102. For date of acting, see Fleay. The song appears in Coll. 94.

106. Emendations of the 1646 text are as follows: Stz. 3, tread, MS.; to, 1646, 1648, 1670. Stz. 6, its duty, 1670; his duty, 1646, 1648, MS. Stz. 12, its being, MS.; his being, 1646, 1648, 1670. Stz. 15, displace, outface, grace, MS.; displaces, outfaces, graces, 1646, 1648, 1670. Stz. 18, that dares, MS.; that dare, 1646, 1648, 1670: (but note, that dares' is the reading of 1646 in stzs. 29 and 38). Stz. 24, slight, MS.; flight, 1640, 1648, 1670. Stz. 40, merit dares, Mod. Eds.; merit dare, 1646, 1648, 1670, MS.: (but see next line where ' modesty dares' is the reading of all four texts). Date: this and the following poem appear in B.M. Add. MS. 33219, [written c. 1635]; see also The Poems ... of Richard Crashaw, Ed. by L. C. Martin, 1927. A variant, 10 stzs. in length, appears in Colls. 24, 26; and 14 stzs., in Colls. 31, 42, 77, 83.

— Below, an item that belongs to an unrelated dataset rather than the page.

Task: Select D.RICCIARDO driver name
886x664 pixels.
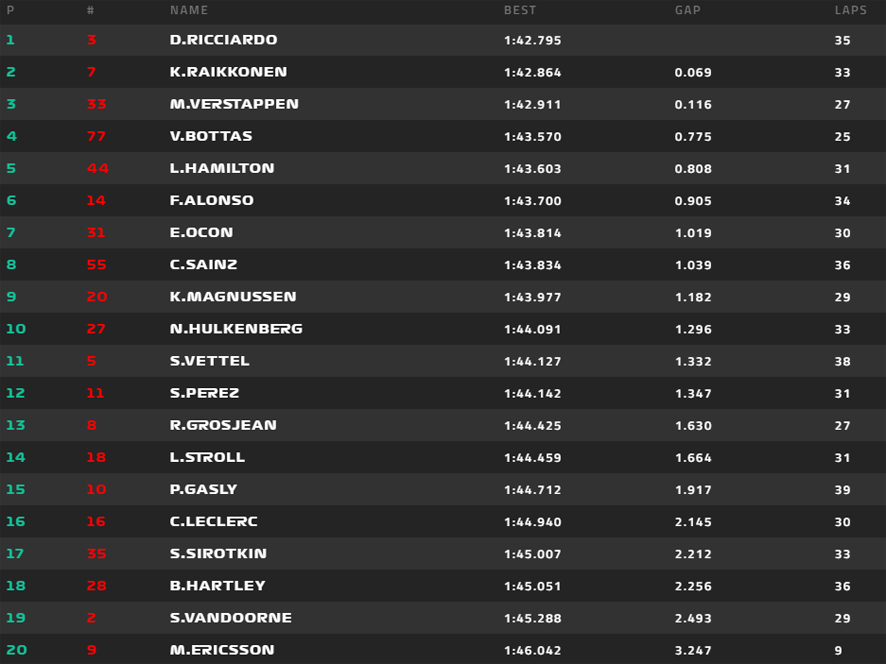Action: point(224,40)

107. The 1646, 1670, and MS. (B.M. Harl. MS. 6917) texts of this poem omit Il. 11-14. For date, see preceding note. This poem appears in Colls. 31, 42,77,83. 108. Variants occur in Colls. 52, 73.

110. This poem in the broadside is followed by 'The Second part. To the same tune,' which space prevents me including. The broadside was printed for C. Wright, who ceased publishing in 1639. 'Original date c. 1635,'-J. W. Ebsworth, Roxburghe Ballads, Vol. VI, Pt. ii., 1887. Stz. 7, 1. 4, doth blow, is misprinted' doe blow,' in the original.

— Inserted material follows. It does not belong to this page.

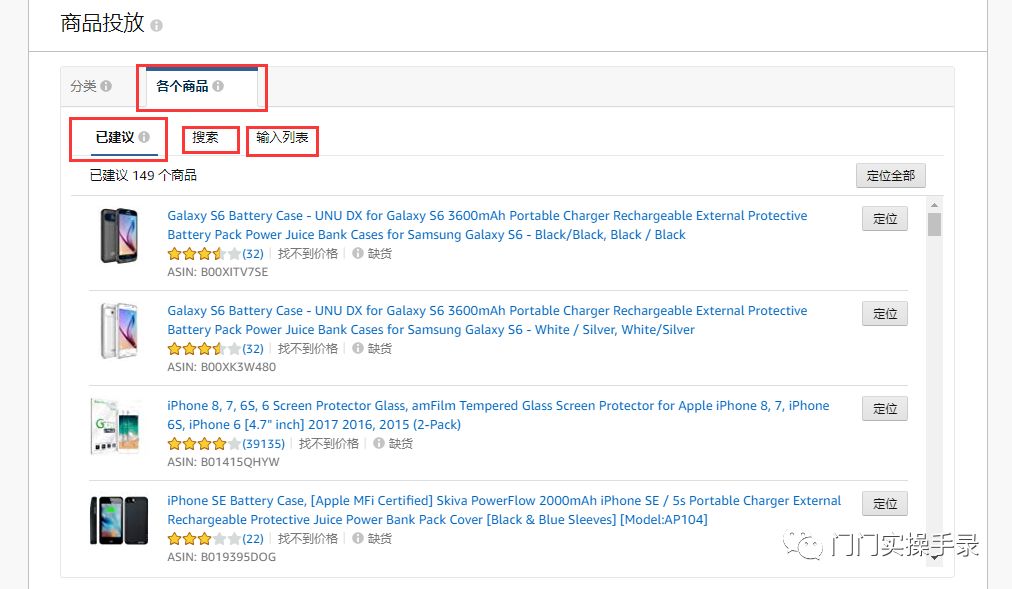
Task: Click 缺货 info icon for ASIN B019395DOG
Action: (x=358, y=539)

111. I have been unable to find this song in any of Quarles' works, though Lawes specifically names him as the author. There is however one poem in the Emblems, 1635, Book IV, no. 5, the second stz. of which is practically identical with it in content but not in metre. Accordingly I have dated this, c. 1635? 112. In the Emblems there is, as usual, a biblical text printed at the head of the poem: Job. xiii. 24: Wherefore hidest thou thy face, and holdest me for thine enemy? It is not generally known that Rochester thieved this poem (i.e. he or another, for it was printed posthumously, like most of his work). He placed stz. 14 between stzs. 6 and 7, and, omitting stzs. 8 and 10-13, he followed on with stzs. 9, 15 and 16, and ended with the last stz. of another of the Emblem poems, viz. Book III, no. 12; then writing 'Love' for 'Lord' and 'God' throughout, and making a few other slight alterations, he addressed the result To his Mistress. This sham has in the past imposed on many people, and quite recently has been included in general anthologies and even in some exclusively devoted to XVIIth Century verse, as one of Rochester's finest poems.